In generating population level growth curves, pediatric population representing different segment of the general population is followed over time, and the observed data is smoothed using advanced statistical models so that growth percentiles and standardized ratios such as Weight-for-height ratio, etc. can be obtained for the population of interest. Once growth percentiles are generated, they provide a comparison platform to observe changes in growth characteristics of the pediatric population over longer time intervals, say, over decades, as well as to compare a given sub-population or a study cohort with the general population such as comparing a African American pediatric study cohort with the general US populations, or comparing a cohort of autistic children with the general pediatric population.
In finalizing the standard growth curves for a population, it is expected that the choice of model is essential. In this study, we compared two such models using already standardized growth curves by considering those growth curve percentiles as individuals. We have shown that Gompertz Growth Curve model with only the first parameter defined with its random effect (i.e., Model-1) performed the best in both the US and Turkish pediatric populations in all Height, Weight, and Head Circumference growth.
One of the main difficulties of these modeling approaches is the issue of model convergence, especially with the models with more than one random effects. To tackle this issue, we utilized the model estimates from the simpler versions of these more complicated models as much as possible. For example, when we are fitting Model-4 where both beta-1 and beta-2 have their random effects as well, we used the model estimates for Model-1 and Model-2 as initial value of the search grid for Model-4. This was helpful for some cases but not all.
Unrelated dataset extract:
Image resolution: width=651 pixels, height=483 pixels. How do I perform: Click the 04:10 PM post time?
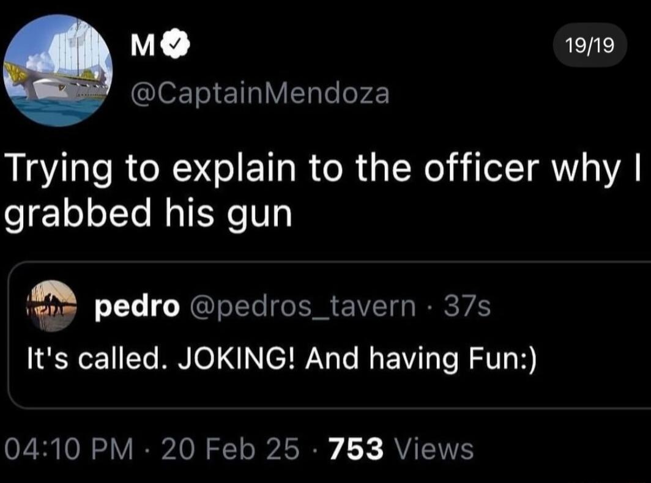tap(67, 449)
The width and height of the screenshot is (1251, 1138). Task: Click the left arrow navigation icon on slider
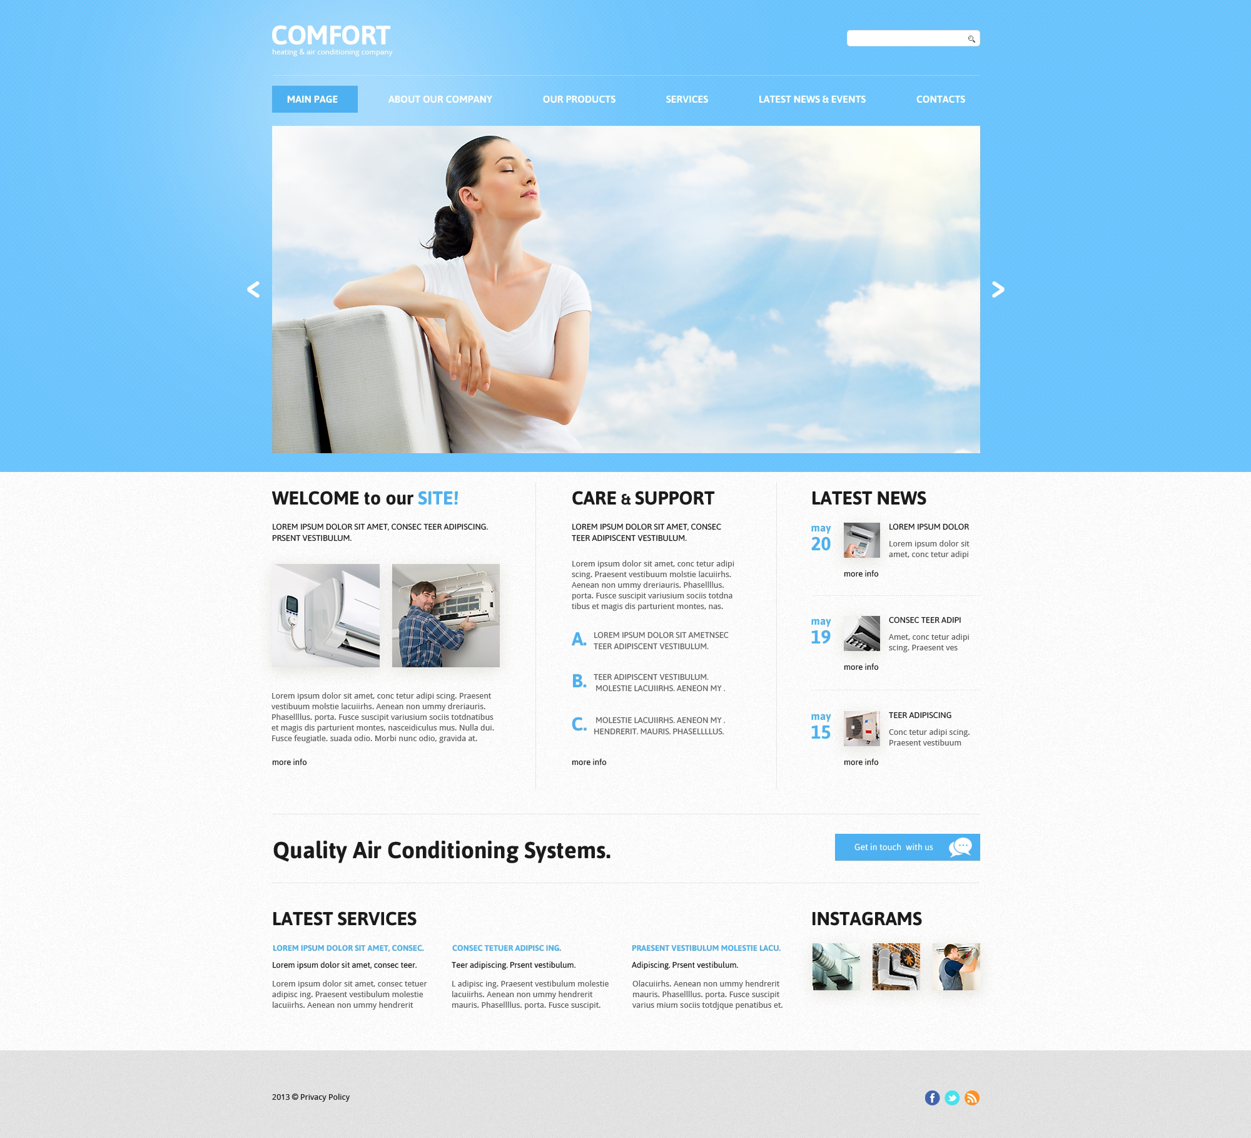253,289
Therefore, the complexity of determining a reasonable search grid in parameter estimation of these growth parameters still remains a challenge. However, even when the converge issue is resolved, the resulting prediction and its standard error was never better than those of Model-1, which gives us additional assurance that the proposed model is still the most reasonable. As expected, the convergence issue becomes worse under missingness, which was our experience as well in this study when we induced 20% missingness to each profile. Only the single random-term models were able to have acceptable convergence characteristics, thus, providing stable parameter estimates.
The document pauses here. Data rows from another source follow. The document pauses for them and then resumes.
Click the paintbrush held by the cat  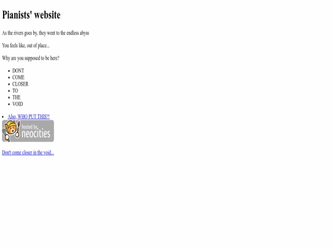(18, 129)

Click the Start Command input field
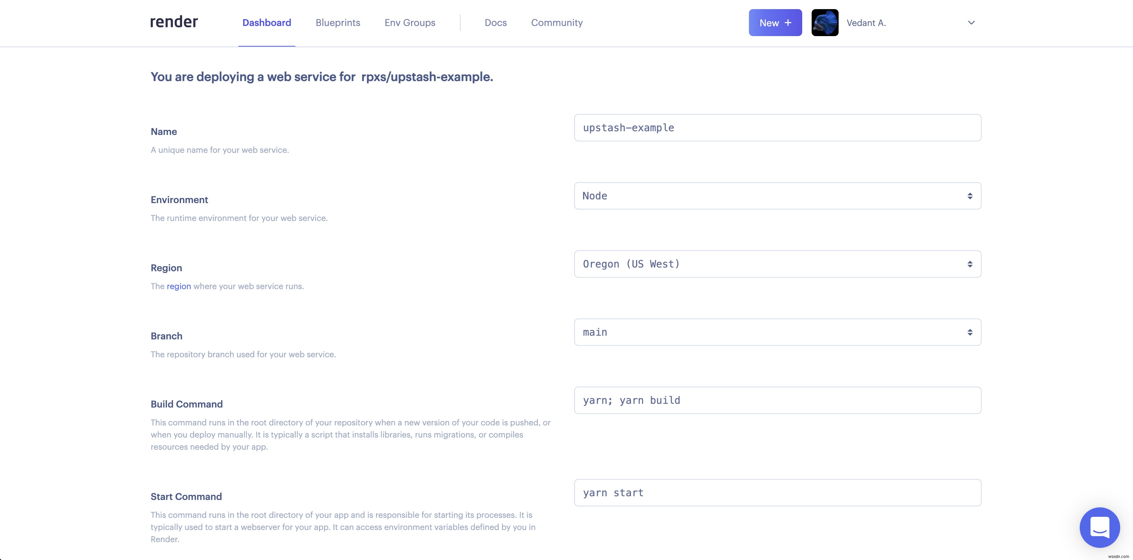pyautogui.click(x=778, y=493)
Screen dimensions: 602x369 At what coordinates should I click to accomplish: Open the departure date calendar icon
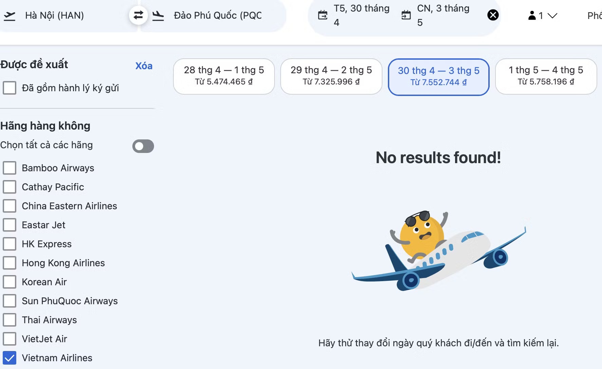pyautogui.click(x=323, y=15)
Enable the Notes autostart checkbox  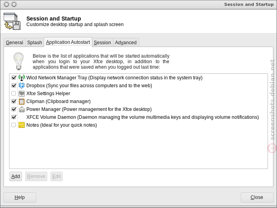point(14,125)
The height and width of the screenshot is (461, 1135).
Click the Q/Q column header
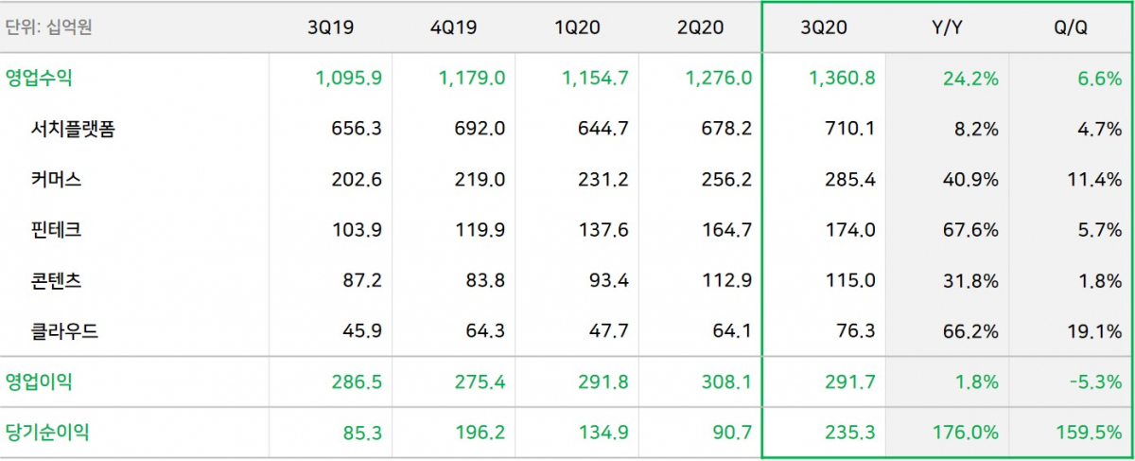[1071, 27]
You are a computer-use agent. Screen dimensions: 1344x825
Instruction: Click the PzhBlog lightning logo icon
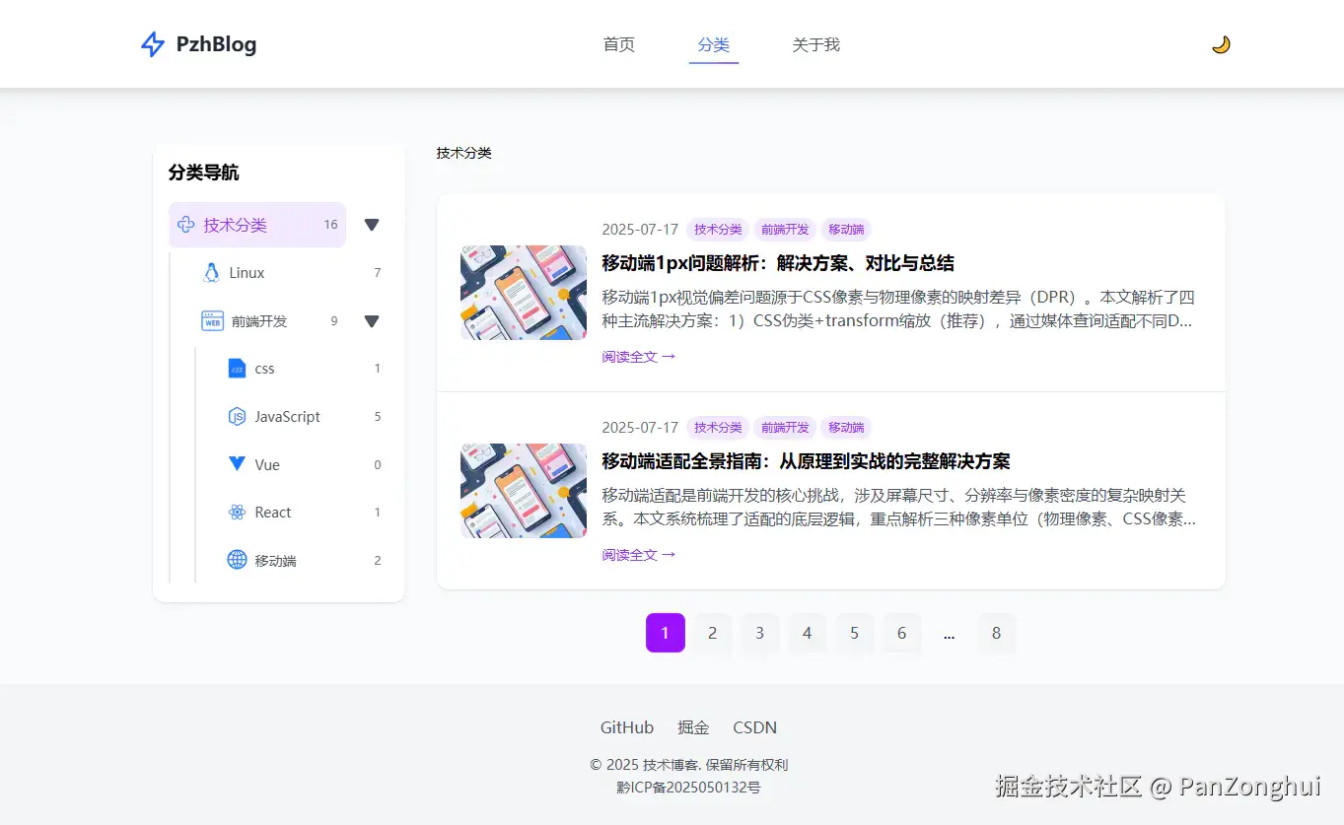152,43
We plan to expand this research to include comparisons of the model under different types of missing data. Here, we are using the term ‘missing data’ loosely in the sense that the actual measurement may not be obtained at the time point targeted. This becomes relevant especially in clinical trials and cohort studies where a growth measure is required so that certain developmental assessments such as energy expenditure can be calculated.
It is common that some study participants may not have anthropometric measurements at every time points predetermined in the study protocol. Generally, the obtained measurements are at a close proximity of the targeted time point; for example, a 2-year weight measurement can be obtained ± 3 months of 2-years, say at 27 months. However, to calculate the 2-year energy expenditure for that particular child, a measure of weight is needed exactly at 24-month, which necessitates that it be predicted for 24-month using all other weight measurements for that child. In such predictions, the choice of the underlying growth models becomes critical and it may even be the case that different growth curve models may perform differently in different populations due to growth diversities. Therefore, this paper provides a working approach to compare such models.
Authors declare that there is no financial relationship or conflict of interest regarding this study. Authors also declares that no financial assistance or funding has been used for this study.